(Document extract begins)

Christine Batten, PHR
by Christine Batten, PHR on December 10, 2015

Office_Holiday_Party.jpg‘Tis the season for shopping, celebrating… and the much anticipated office holiday party.

A holiday party is a nice way to show appreciation for employees, reward them for a job well done and to enjoy some camaraderie outside of work hours.

But what is meant to be a fun and harmless gathering can turn into a disaster for companies and individuals.

While alcohol is often times a part of social gatherings, we all know that excessive amounts of it can become a serious problem, especially when people get behind the wheel of a car.

In 2013, 10,076 people were killed in alcohol-impaired diving crashes according to the U.S. Department of Transportation. This accounted for nearly ⅓ (or 31%) of all traffic-related deaths in the United States, as dictated from the National Highway Traffic Safety Administration.

In the past, only the person who was driving drunk could be held liable for injuries caused to another person. However, almost every state has adopted laws which create potential liability for a social host or establishment. With those statutes in place, a host can be liable for injuries to a third person caused by an intoxicated guest.

Another potential problem with alcohol at company parties is employees’ tendency to “loosen up” a little too much and do or say things which may not be typical of them, but that can lead to charges of sexual harassment.

(Document extract ends)
(Exercise data begins)

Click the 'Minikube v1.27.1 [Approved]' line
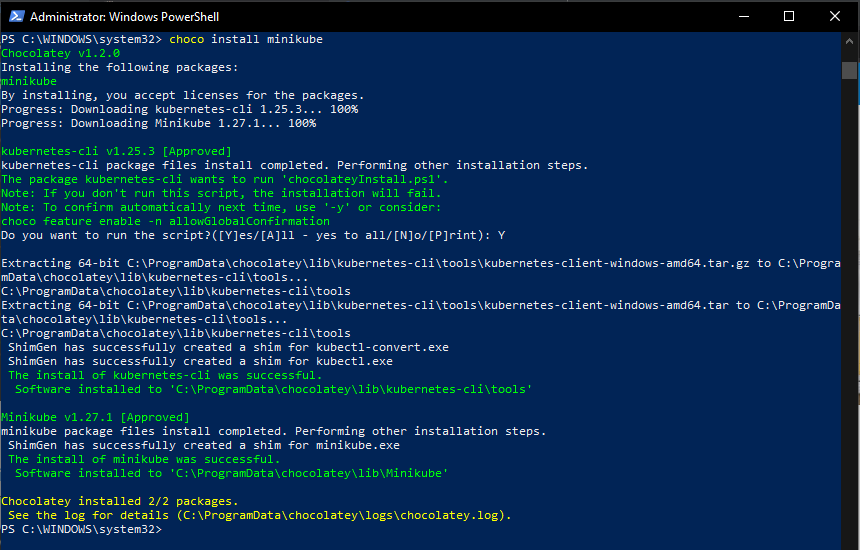 (95, 417)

(Exercise data ends)

▸ Required action
Copy the part of the office holiday party text that opens with "In the past, only" and closes with "an intoxicated guest.", switching "social host" to "party host".

▸ Answer section
In the past, only the person who was driving drunk could be held liable for injuries caused to another person. However, almost every state has adopted laws which create potential liability for a party host or establishment. With those statutes in place, a host can be liable for injuries to a third person caused by an intoxicated guest.